The lines from the one containing "Task: Open the Shapes gallery" to the end of the entries, both included, are what you need to transcribe exactly, without pictures and without anything else.
*** Opening of Source material ***
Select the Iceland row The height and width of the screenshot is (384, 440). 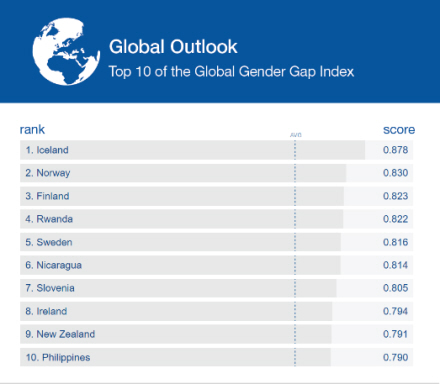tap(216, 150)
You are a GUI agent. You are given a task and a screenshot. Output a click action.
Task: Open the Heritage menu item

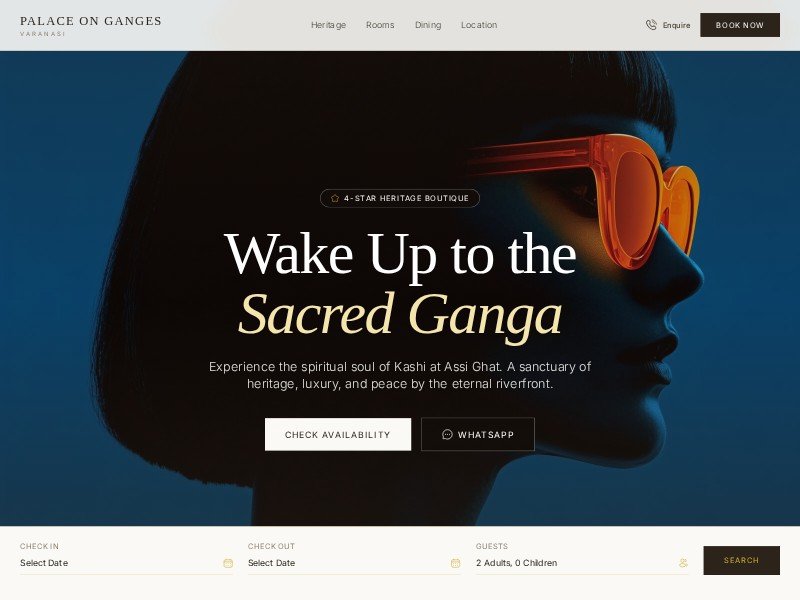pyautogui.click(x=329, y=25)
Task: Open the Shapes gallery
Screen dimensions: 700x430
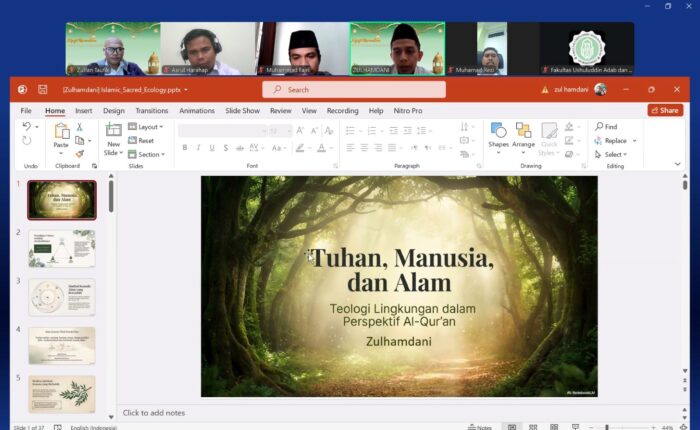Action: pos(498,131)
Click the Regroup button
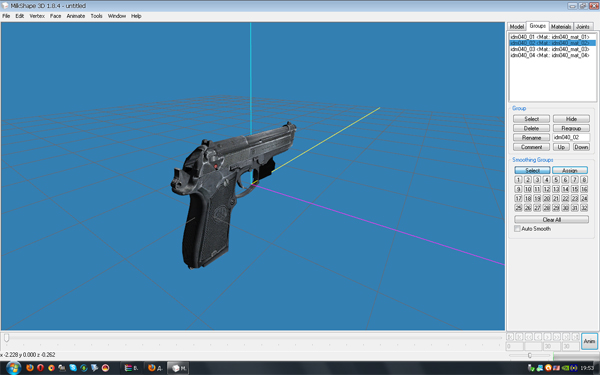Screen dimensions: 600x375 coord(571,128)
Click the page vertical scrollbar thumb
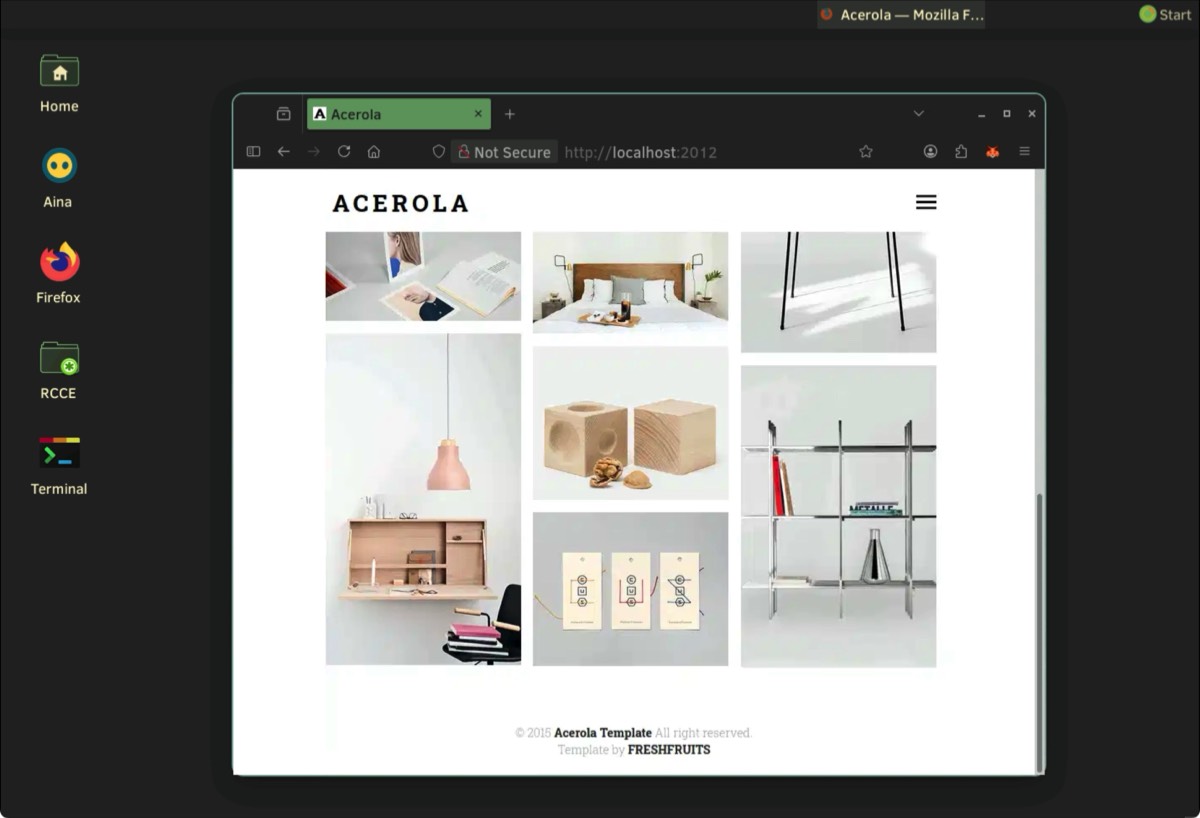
*** Close of Source material ***
Final answer:
Task: Open the Shapes gallery
Screen dimensions: 700x430
Action: pos(498,131)
Click the Regroup button
Screen dimensions: 600x375 coord(571,128)
Click the page vertical scrollbar thumb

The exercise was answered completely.